--- Fragmento para leer ---
Durante la temporada de Cuaresma, cuando aumenta el consumo de pescados y mariscos, especialistas del Hospital General de México “Eduardo Liceaga” alertaron sobre la importancia de conservar, manipular y cocinar adecuadamente estos alimentos para prevenir infecciones gastrointestinales.
La jefa del Servicio de Nutrición Clínica del hospital, Ada Berenice Vargas Ortiz, explicó que los pescados y mariscos son alimentos altamente perecederos, por lo que deben mantenerse en refrigeración, cocinarse completamente y evitarse su consumo en crudo, a fin de reducir riesgos para la salud.
La especialista señaló que uno de los principales peligros asociados a estos productos es la contaminación bacteriana por microorganismos como Vibrio, Salmonella y E. coli, los cuales pueden provocar infecciones gastrointestinales si los alimentos no se preparan correctamente.
“Es fundamental que los pescados y mariscos se cocinen completamente, hasta que cambien de color, adquieran una textura firme y se desmenucen con facilidad. A diferencia del calor, métodos como el uso de limón o vinagre no eliminan las bacterias, ya que únicamente modifican la apariencia y el pH del alimento, sin garantizar su inocuidad”, enfatizó.

Vargas Ortiz recomendó mantener en todo momento la cadena de frío de estos productos, desde su compra hasta su preparación en el hogar, así como conservarlos a temperaturas menores a 4 grados centígrados. Advirtió que, cuando se rompe la cadena de refrigeración, las bacterias pueden multiplicarse rápidamente y representar un riesgo para la salud.
---
- [Enunciado del ejercicio]: Reescribe el pasaje del texto sobre pescados y mariscos en Cuaresma que comienza en "La jefa del" y termina tras "riesgos para la salud.", y cambia "altamente perecederos" por "muy perecederos".
--- Ítems de datos ---
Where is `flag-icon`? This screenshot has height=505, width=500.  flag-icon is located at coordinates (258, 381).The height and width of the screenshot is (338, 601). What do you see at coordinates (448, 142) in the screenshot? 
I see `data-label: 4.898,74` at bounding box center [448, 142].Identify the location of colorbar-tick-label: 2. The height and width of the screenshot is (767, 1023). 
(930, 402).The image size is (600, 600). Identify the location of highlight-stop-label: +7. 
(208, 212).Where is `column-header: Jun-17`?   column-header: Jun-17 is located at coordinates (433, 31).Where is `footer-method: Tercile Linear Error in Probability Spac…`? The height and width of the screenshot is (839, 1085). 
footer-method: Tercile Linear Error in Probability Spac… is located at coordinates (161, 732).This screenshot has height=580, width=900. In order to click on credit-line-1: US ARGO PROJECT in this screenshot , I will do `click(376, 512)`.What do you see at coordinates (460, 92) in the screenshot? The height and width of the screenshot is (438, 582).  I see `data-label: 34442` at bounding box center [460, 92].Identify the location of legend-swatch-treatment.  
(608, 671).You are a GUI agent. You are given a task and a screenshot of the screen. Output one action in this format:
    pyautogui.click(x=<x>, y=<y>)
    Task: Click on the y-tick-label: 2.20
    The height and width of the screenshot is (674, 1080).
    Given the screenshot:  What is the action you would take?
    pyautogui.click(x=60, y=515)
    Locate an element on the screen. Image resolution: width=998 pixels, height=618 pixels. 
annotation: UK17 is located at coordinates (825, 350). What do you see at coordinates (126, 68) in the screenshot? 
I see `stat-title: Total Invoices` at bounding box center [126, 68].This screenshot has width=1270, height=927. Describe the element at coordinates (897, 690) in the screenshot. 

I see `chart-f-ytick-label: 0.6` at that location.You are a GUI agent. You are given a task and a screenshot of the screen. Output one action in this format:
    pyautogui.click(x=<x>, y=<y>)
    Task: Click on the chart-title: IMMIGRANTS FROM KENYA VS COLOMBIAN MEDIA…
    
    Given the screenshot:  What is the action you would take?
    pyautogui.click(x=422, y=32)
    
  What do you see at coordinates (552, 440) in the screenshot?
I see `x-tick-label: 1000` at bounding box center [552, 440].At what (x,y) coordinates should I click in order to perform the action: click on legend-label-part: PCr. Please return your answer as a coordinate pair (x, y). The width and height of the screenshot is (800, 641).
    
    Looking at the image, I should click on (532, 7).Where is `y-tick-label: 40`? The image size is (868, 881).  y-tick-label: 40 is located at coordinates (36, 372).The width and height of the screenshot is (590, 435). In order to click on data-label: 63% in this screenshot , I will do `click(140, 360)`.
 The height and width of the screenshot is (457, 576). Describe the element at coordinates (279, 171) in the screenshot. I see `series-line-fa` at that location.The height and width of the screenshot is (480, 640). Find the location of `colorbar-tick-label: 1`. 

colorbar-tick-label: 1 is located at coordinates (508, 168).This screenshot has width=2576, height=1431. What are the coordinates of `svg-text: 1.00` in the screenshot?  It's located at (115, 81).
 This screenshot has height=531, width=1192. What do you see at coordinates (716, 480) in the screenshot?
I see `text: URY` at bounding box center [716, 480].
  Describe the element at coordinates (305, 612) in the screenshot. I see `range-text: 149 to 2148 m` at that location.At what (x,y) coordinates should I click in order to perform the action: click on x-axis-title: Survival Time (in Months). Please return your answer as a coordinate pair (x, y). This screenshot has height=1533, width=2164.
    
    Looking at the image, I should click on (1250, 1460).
---
- [Solución desarrollada]:
La jefa del Servicio de Nutrición Clínica del hospital, Ada Berenice Vargas Ortiz, explicó que los pescados y mariscos son alimentos muy perecederos, por lo que deben mantenerse en refrigeración, cocinarse completamente y evitarse su consumo en crudo, a fin de reducir riesgos para la salud.